GNMR: Runtime Stability Control for Low-Precision Large Language Model Training
For practitioners of low-precision LLM training, GNMR provides a backend-agnostic solution to improve stability without changing numerical formats or kernels, addressing a key bottleneck in efficient training.
The paper tackles runtime stability control in low-precision LLM training, introducing GNMR, a lightweight controller that uses gradient norm-to-mean ratio and delta-GNMR to detect and recover from numerical risks. It preserves high-fidelity quality with sparse recovery across activation-quantization stress, DeepSeek-style training, and LLaMA-2 13B fine-tuning.
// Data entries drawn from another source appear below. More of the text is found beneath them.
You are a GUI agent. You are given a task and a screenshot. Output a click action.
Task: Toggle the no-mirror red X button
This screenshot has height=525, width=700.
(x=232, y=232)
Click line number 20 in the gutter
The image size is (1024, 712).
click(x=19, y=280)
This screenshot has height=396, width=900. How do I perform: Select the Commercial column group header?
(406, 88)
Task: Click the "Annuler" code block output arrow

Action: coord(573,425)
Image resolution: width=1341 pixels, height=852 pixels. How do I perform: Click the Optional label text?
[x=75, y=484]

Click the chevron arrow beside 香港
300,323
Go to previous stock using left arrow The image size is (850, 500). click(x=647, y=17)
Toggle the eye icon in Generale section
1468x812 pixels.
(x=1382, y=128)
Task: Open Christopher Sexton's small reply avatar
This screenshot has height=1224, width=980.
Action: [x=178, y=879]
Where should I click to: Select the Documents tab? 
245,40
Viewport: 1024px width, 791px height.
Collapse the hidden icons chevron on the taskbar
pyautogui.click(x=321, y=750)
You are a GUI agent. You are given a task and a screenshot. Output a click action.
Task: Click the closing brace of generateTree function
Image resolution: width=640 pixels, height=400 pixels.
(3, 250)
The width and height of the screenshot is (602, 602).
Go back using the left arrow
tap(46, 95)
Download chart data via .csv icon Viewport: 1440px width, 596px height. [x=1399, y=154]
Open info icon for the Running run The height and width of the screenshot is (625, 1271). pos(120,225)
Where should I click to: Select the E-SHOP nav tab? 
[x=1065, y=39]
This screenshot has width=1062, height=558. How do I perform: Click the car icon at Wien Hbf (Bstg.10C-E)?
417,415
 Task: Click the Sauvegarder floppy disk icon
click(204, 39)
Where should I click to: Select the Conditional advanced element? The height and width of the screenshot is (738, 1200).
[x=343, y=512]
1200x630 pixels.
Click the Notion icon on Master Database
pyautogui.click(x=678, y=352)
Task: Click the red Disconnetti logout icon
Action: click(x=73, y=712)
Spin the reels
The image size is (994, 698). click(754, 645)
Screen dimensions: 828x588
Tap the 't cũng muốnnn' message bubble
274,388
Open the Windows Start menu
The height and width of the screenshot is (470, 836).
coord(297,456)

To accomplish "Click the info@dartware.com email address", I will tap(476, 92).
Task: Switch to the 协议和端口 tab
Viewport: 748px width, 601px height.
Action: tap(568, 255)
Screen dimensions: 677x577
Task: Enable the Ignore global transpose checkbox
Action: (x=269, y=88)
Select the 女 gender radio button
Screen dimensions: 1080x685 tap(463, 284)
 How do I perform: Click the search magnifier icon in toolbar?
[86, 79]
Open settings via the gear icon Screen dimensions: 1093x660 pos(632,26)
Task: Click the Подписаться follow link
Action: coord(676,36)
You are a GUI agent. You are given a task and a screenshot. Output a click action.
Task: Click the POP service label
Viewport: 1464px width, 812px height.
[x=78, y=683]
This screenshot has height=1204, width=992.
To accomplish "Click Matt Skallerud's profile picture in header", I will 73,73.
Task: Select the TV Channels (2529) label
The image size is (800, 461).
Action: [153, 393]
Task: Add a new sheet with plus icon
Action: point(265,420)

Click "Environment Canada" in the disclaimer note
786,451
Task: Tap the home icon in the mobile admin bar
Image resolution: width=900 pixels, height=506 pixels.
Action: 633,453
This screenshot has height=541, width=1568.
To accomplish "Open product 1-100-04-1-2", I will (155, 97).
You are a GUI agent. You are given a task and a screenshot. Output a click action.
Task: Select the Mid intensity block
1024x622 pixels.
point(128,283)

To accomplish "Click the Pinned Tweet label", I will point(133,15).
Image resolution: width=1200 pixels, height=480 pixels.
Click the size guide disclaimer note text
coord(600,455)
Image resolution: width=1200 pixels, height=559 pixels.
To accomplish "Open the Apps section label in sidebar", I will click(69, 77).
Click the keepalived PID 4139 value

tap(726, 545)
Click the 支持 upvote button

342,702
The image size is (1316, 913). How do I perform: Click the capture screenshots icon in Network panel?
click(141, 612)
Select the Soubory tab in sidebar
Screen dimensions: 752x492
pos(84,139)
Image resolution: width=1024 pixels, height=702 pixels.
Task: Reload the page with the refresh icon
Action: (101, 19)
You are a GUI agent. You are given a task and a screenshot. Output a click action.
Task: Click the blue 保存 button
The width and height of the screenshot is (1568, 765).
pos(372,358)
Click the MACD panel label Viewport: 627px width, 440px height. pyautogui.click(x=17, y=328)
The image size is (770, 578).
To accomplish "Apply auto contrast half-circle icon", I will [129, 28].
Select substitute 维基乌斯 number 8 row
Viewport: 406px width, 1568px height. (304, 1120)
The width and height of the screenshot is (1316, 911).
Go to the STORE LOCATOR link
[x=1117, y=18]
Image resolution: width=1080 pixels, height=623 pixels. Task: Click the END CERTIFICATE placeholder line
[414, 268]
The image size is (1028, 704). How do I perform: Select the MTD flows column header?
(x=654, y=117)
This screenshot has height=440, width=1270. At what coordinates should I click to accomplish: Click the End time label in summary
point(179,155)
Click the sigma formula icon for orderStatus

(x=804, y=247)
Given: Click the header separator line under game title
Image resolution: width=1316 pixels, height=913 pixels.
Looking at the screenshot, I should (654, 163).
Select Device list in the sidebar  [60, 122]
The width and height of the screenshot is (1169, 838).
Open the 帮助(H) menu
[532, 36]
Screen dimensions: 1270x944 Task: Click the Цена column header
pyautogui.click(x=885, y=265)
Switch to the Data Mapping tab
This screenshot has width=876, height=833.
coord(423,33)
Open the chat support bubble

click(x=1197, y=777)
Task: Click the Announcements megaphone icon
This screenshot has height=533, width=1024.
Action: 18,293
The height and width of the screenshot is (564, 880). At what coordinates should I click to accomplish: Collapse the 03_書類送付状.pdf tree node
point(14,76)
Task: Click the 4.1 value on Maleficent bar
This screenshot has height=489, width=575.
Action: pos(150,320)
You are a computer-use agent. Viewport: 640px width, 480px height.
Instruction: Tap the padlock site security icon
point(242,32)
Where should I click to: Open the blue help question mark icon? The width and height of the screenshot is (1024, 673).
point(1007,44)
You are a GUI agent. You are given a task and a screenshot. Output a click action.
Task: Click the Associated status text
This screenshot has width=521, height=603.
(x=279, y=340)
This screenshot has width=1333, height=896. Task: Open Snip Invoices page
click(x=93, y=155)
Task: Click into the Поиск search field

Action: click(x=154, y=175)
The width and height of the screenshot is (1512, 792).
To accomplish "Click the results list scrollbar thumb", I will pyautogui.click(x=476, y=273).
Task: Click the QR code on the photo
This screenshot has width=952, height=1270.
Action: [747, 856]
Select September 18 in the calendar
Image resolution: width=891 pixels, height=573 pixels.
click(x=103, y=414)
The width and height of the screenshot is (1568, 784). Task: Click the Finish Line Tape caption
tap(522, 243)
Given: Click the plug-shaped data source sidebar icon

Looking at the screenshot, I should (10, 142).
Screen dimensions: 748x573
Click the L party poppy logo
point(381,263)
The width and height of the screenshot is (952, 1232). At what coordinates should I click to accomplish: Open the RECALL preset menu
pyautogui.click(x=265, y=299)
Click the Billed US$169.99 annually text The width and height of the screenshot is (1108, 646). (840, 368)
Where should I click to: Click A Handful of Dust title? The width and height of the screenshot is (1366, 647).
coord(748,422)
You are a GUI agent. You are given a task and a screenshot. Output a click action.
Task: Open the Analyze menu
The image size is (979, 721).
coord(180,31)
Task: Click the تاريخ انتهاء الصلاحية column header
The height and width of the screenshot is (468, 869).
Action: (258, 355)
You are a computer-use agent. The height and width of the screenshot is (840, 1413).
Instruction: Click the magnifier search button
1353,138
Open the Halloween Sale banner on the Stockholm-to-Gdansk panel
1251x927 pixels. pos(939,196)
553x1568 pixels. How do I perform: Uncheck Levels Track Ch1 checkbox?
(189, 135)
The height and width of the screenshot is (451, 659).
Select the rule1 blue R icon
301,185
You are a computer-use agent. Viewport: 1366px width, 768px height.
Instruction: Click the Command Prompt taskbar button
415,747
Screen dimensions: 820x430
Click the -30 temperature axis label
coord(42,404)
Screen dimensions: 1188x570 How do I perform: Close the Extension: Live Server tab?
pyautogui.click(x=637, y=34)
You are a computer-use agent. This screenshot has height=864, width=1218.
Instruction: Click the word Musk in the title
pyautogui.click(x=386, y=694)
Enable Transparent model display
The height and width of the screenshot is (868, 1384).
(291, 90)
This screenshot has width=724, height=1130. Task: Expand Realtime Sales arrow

Training stability is a key bottleneck in low-precision language model training: efficient low-cost paths can still produce short-lived numerical risks at a small set of operators. We formulate this as runtime stability control and present Gradient Norm-to-Mean Ratio (GNMR), a lightweight controller that compares each recoverable unit's current gradient norm with its historical mean. Together with $Δ$-GNMR for abrupt short-window increases, GNMR maps local risk signals to bounded recovery actions under a hard $\mathrm{maxO}$ budget and a short lock interval, without changing the numerical format, kernel, or backend recipe. Across activation-quantization stress, DeepSeek-style recipe-level training, and LLaMA-2 13B fine-tuning, GNMR preserves high-fidelity quality with sparse, budgeted recovery. These results support GNMR as a backend-agnostic controller to improve low-precision training stability while preserving low-cost execution.